A: The mistake is $$\frac{e^{tz}}{2^z} = (2e)^{tz - z}$$
Actually
$$\frac{e^{tz}}{2^z} = (\frac {e^t} 2)^z \tag{*}$$
Anyhoo, right off the bat, you might recall the form $\frac 1 {2^z}$. It's a term of a geometric sequence. Do you know of the geometric distribution?

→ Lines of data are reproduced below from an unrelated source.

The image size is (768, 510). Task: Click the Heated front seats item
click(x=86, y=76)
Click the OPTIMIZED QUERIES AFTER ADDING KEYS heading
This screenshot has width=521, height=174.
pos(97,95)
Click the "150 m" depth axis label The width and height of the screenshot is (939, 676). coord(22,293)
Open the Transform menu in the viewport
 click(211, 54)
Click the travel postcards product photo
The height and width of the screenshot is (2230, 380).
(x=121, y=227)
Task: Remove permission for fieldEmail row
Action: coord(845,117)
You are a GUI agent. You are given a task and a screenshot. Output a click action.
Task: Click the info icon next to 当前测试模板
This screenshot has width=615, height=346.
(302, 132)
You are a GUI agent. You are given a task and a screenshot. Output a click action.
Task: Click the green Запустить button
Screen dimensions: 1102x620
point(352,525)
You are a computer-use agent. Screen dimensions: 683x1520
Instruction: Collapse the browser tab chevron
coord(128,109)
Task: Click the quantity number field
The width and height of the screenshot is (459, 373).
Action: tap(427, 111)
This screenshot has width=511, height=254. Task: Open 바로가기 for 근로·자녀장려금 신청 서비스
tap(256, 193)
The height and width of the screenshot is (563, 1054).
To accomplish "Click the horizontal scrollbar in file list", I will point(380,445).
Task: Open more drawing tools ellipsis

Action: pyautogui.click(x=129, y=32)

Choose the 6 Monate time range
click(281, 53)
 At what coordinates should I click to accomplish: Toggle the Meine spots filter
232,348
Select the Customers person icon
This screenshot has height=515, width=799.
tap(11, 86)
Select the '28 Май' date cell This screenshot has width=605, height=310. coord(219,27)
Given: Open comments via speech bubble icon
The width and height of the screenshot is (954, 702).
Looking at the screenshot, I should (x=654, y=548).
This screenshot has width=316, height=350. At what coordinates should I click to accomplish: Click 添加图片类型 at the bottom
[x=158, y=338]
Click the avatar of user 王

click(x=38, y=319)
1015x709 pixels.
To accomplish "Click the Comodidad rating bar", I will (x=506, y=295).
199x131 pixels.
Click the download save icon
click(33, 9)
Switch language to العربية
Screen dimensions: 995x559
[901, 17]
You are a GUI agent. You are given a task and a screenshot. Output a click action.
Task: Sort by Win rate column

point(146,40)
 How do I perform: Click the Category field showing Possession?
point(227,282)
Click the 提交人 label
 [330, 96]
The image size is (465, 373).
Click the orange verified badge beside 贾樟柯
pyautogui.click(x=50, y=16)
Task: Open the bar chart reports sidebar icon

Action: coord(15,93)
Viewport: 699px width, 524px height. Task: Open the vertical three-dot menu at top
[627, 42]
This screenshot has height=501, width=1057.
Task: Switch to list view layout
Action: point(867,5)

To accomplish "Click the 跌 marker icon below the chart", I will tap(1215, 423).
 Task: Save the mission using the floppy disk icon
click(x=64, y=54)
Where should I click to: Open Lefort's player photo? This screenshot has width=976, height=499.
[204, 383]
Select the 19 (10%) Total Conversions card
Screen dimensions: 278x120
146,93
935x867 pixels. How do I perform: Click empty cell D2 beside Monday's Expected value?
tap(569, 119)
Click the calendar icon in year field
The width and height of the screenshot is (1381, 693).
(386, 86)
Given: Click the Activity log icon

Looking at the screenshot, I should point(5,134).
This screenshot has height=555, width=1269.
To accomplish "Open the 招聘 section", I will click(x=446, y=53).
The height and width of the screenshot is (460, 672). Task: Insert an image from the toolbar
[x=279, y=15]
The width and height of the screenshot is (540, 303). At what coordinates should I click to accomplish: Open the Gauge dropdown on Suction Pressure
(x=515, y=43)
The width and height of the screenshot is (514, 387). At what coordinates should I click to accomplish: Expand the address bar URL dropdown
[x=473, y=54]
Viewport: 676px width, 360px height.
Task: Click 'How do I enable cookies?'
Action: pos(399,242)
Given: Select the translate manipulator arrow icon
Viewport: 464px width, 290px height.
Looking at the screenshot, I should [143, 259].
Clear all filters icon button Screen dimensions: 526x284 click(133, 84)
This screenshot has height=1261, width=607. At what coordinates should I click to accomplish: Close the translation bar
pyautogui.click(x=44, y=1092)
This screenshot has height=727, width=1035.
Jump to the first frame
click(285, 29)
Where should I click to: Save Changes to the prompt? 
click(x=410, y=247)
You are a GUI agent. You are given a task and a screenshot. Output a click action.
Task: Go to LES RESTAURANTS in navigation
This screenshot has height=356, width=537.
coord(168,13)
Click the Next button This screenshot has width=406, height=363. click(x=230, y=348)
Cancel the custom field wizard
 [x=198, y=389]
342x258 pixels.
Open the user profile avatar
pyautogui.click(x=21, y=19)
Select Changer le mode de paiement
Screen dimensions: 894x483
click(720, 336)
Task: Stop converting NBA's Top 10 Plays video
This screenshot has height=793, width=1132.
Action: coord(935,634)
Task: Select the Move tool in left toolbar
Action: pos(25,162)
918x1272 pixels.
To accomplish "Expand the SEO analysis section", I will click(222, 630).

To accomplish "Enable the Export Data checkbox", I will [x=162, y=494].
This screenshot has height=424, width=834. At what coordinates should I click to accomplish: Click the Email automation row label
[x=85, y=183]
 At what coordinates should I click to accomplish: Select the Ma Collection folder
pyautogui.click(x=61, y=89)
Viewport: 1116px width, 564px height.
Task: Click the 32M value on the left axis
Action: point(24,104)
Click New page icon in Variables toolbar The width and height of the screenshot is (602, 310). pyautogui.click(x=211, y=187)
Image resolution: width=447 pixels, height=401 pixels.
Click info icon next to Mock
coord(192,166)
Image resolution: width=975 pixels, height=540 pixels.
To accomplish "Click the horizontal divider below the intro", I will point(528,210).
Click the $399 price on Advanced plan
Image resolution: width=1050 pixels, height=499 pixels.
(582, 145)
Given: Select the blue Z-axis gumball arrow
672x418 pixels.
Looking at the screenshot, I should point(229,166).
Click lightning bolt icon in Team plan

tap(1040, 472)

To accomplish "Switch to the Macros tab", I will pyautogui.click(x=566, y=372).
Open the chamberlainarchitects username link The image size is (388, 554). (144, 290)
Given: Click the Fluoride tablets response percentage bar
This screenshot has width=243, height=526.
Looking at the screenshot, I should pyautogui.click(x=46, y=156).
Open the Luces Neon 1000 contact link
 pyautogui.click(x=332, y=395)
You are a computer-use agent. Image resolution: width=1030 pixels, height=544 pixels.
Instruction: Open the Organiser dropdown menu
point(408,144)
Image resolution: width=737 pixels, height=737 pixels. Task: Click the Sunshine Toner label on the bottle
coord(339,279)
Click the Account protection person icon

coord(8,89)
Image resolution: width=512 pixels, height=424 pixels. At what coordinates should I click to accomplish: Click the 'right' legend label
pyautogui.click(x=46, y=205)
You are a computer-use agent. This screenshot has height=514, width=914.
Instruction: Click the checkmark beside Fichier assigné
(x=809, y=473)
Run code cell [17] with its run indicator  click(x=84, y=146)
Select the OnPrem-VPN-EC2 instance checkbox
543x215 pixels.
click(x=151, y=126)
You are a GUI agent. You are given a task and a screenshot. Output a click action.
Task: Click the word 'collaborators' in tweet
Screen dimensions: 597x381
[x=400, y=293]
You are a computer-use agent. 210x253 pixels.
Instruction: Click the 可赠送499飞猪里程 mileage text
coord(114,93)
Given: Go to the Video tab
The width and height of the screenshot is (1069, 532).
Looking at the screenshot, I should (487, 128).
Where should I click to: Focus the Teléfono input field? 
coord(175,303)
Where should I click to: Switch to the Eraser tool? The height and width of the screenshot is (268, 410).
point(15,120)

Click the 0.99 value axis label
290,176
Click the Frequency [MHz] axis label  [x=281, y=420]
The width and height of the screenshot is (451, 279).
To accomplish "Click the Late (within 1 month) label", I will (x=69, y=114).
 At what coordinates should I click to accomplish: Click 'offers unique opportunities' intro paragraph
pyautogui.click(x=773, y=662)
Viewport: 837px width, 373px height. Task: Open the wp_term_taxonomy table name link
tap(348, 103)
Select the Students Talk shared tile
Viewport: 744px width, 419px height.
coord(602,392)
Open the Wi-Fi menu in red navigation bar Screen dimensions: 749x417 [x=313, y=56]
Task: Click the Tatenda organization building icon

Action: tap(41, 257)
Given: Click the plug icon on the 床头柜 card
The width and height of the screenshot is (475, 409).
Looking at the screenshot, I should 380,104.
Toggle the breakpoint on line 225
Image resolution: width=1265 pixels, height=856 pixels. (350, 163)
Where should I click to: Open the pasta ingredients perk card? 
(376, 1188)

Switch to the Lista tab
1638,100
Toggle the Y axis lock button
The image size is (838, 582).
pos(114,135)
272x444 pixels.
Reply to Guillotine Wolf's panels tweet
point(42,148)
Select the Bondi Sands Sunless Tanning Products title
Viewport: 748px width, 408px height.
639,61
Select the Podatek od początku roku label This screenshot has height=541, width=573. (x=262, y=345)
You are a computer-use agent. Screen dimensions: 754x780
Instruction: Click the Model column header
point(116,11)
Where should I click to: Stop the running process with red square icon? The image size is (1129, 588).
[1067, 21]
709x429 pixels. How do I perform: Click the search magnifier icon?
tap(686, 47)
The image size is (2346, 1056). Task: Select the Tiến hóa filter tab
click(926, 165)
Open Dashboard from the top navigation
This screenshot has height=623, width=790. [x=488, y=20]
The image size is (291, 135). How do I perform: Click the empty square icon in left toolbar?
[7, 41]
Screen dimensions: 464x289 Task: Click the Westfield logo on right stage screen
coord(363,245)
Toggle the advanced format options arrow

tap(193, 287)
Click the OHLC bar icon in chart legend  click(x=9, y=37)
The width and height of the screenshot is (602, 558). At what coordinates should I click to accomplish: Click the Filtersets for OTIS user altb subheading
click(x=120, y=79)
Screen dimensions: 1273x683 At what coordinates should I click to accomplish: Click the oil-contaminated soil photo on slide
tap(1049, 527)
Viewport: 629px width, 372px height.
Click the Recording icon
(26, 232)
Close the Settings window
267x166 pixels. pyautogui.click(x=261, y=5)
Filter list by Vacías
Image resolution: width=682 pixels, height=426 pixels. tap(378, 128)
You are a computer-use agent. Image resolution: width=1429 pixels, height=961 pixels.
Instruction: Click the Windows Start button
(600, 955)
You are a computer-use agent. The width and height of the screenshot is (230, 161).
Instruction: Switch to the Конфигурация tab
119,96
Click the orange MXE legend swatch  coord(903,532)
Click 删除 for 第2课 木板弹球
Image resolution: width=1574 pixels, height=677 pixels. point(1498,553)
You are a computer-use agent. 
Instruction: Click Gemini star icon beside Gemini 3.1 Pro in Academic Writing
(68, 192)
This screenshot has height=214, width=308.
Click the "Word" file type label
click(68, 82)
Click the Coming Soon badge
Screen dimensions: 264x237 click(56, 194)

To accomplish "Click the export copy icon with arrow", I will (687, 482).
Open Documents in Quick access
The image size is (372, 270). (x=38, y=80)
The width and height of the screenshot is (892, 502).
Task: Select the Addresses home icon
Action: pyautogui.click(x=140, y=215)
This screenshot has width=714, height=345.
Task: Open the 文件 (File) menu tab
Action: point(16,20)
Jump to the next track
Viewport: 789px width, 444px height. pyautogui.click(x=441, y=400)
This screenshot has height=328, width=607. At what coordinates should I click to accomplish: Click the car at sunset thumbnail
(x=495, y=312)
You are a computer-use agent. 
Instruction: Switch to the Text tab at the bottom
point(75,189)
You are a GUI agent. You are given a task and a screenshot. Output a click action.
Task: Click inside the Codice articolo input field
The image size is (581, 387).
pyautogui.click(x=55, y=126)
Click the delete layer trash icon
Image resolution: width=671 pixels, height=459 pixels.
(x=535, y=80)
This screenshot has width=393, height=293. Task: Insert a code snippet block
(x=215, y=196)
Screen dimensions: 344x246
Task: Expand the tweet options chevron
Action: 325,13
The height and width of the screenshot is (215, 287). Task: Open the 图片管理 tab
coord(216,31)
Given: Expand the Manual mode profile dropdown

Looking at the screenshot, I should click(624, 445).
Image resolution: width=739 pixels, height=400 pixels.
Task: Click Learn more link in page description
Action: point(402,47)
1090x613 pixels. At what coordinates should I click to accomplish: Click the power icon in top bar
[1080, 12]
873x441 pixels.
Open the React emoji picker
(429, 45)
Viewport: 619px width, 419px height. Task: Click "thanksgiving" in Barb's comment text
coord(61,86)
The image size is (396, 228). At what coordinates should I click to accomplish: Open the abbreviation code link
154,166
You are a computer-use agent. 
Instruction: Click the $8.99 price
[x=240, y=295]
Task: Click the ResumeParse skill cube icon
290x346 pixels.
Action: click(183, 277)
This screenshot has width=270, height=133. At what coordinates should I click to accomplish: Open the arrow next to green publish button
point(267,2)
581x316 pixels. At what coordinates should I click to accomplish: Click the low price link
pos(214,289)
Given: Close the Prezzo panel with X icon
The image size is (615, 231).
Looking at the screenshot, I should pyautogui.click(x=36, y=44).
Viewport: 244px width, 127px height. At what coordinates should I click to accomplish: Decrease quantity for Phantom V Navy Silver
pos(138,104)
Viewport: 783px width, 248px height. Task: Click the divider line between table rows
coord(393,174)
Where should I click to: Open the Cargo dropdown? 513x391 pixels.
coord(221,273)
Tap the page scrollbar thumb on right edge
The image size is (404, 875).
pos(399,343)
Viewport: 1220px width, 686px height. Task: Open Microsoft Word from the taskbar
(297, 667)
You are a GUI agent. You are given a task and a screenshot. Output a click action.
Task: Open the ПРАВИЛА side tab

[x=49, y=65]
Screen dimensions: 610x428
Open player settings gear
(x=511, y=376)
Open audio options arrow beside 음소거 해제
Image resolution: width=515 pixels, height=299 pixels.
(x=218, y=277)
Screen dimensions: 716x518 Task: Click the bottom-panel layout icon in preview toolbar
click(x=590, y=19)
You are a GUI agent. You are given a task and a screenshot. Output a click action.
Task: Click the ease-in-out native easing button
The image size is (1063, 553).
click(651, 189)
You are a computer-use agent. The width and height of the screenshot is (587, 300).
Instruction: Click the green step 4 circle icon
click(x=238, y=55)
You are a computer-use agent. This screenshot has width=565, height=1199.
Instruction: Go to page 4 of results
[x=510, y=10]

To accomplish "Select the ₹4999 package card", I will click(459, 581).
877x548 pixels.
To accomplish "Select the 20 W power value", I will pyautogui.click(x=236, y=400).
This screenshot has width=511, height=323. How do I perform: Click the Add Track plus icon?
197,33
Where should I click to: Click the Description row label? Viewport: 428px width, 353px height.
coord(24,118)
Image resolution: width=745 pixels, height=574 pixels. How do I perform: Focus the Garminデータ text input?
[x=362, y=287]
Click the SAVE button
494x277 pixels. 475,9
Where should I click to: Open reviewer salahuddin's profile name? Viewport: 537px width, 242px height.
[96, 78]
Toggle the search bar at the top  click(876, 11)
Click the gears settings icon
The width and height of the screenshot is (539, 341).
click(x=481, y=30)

Anyhoo, let's compute moments with mgf: $\forall |k| < 1$, we have
$$\frac 1 {1-k} = \sum_{z=0}^{\infty} k^z$$
$$\implies \frac{d}{dk} \frac 1 {1-k} = \frac{d}{dk} \sum_{z=0}^{\infty} k^z$$
$$\implies \frac{d}{dk} \frac 1 {1-k} = \sum_{z=0}^{\infty} \frac{d}{dk} k^z$$
$$\implies \frac 1 {(1-k)^2} = \sum_{z=0}^{\infty} zk^{z-1}$$
$$\implies \frac 1 {(1-k)^2} = \sum_{z=1}^{\infty} zk^{z-1}$$
$$\implies \frac k {(1-k)^2} = \sum_{z=1}^{\infty} zk^{z}$$
$$\implies \frac 1 2 {(1-\frac 1 2)^2} = \sum_{z=1}^{\infty} z(\frac 1 2)^{z} = E[Z]$$
What's the moral lesson? We recognise $$\sum_{z=1}^{\infty} z(\frac 1 2)^{z} = E[Z]$$ as having to do with the derivative or integral of a geometric series. Similarly for the second moment we have, $$\sum_{z=1}^{\infty} z^2(\frac 1 2)^{z} = E[Z^2],$$ where we compute as follows:
$$\frac{d}{dk} \frac k {(1-k)^2} = \frac{d}{dk} \sum_{z=1}^{\infty} zk^{z}$$
$$\implies \frac{d}{dk} \frac k {(1-k)^2} = \sum_{z=1}^{\infty} \frac{d}{dk} zk^{z}$$
$$ = \sum_{z=1}^{\infty} \frac{d}{dk} zk^{z} = \sum_{z=1}^{\infty} z^2k^{z-1}$$
$$\therefore, ([k][\frac{d}{dk} \frac k {(1-k)^2}])|_{k=\frac 1 2} = \sum_{z=1}^{\infty} z^2k^{z}|_{k=\frac 1 2} = E[Z^2]$$
Now, how do we do this the mgf way? Let's go back to $(*)$
$$M_Z(t) = \sum_{z=1}^{\infty} \frac{e^{tz}}{2^z} = \sum_{z=1}^{\infty} (\frac {e^t} 2)^z = \frac{\frac {e^t} 2}{1 - \frac {e^t} 2}$$
This agrees with the mgf for geometric on Wiki with $p=\frac 1 2$.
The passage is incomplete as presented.